EXERCISE INSTRUCTIONS: Set the listing down unchanged, minus every embedded image.

BEGIN EXCERPTED DATA

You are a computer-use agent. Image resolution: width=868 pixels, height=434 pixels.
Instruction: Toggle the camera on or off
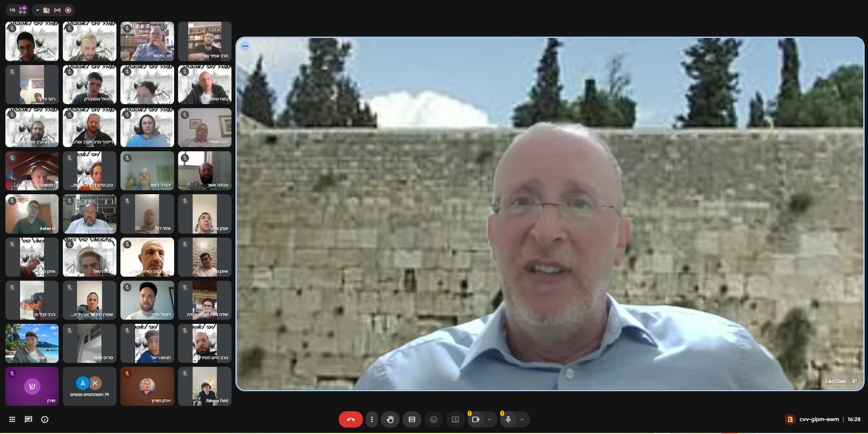[476, 419]
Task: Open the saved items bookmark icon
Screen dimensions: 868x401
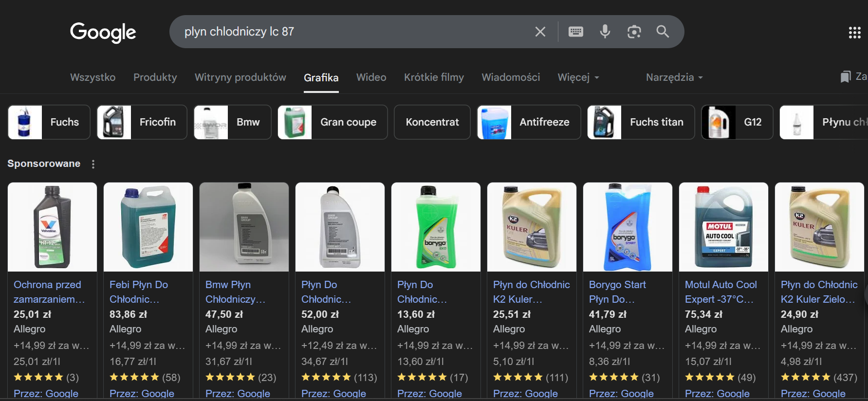Action: coord(846,77)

END EXCERPTED DATA

TASK ANSWER:
You are a computer-use agent. Image resolution: width=868 pixels, height=434 pixels.
Instruction: Toggle the camera on or off
[476, 419]
Task: Open the saved items bookmark icon
Screen dimensions: 868x401
Action: coord(846,77)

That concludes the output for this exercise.